Between July and Oct, 1996, the technique was applied in 15 patients undergoing type I, II, or III TAA repair with a clamp and sew technique. The mean decrease in systolic arterial pressure was 12.5 +/- 8.5 mm Hg, with a concomitant rise in end-tidal Pco2 (mean, 6.9 +/- 5.8 mm Hg), after perfusion was established through the mesenteric shunt. Mean time to establishment of visceral perfusion through the shunt was 25.5 +/- 4.4 minutes; the resultant decrement in visceral ischemic time averaged 31.3 minutes (i.e., until celiac, superior mesenteric, and right renal arteries were reconstructed).
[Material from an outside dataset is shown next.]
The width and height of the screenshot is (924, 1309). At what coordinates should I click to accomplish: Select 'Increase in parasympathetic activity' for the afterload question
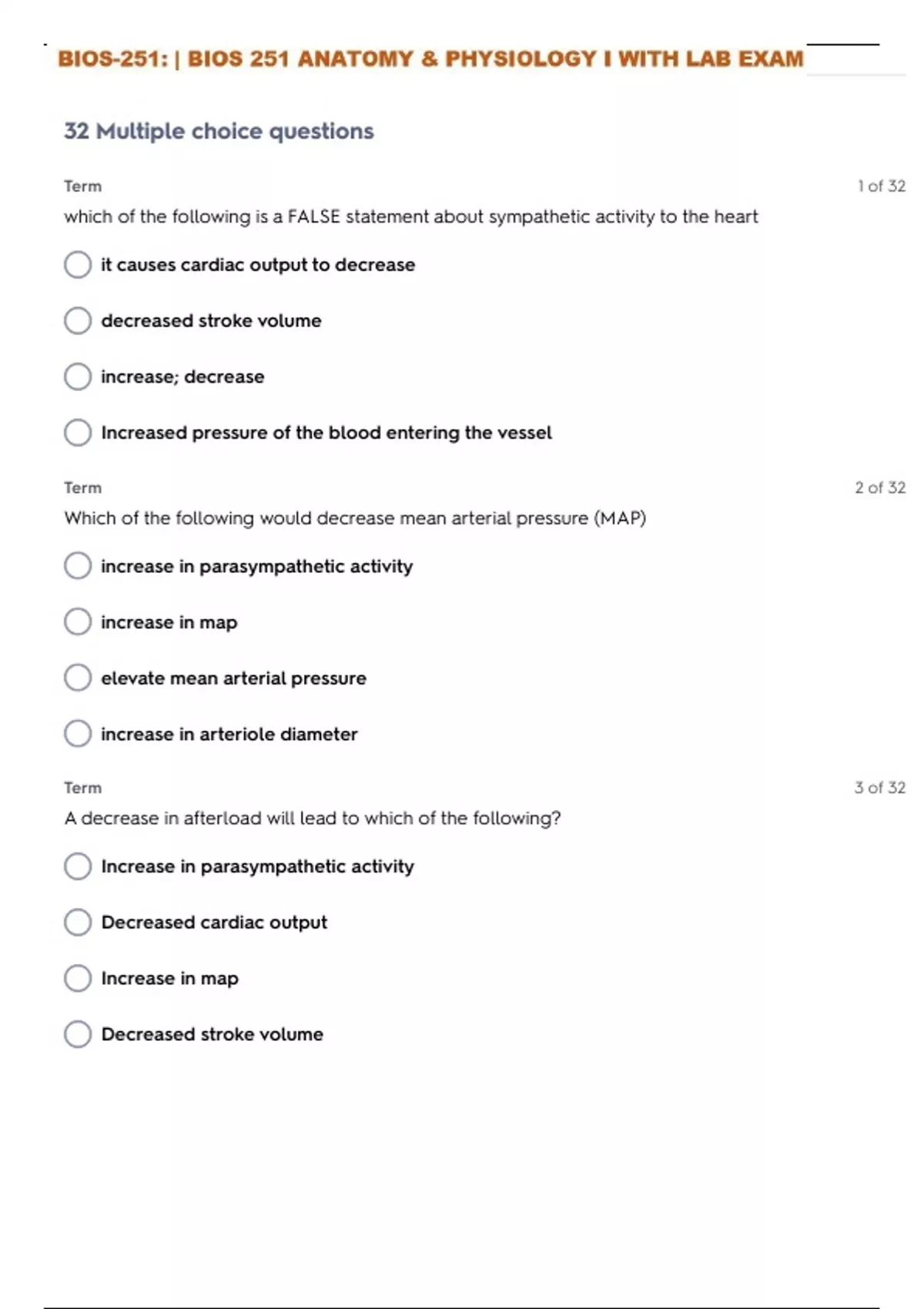point(78,866)
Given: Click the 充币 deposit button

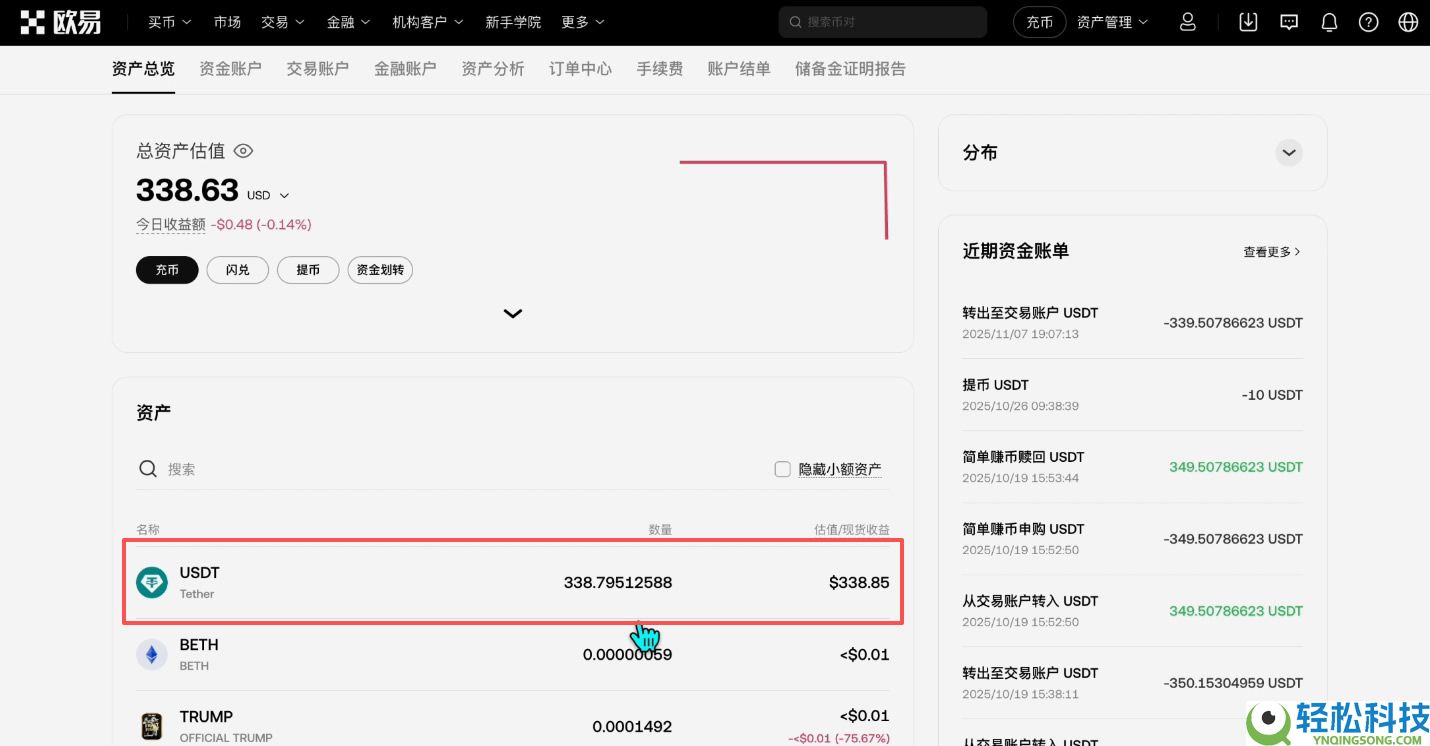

Compared with controls, patients with shunts had a significantly decreased (6.9 +/- 5.8 versus 21.6 +/- 8.4 mm Hg; p = 0.0003) rise in end-tidal CO2 on completion of visceral vessel reconstruction.


In-line mesenteric shunting is a simple method to decrease visceral ischemia during TAA repair, and it is adaptable to clamp and sew or partial bypass and distal perfusion operative techniques.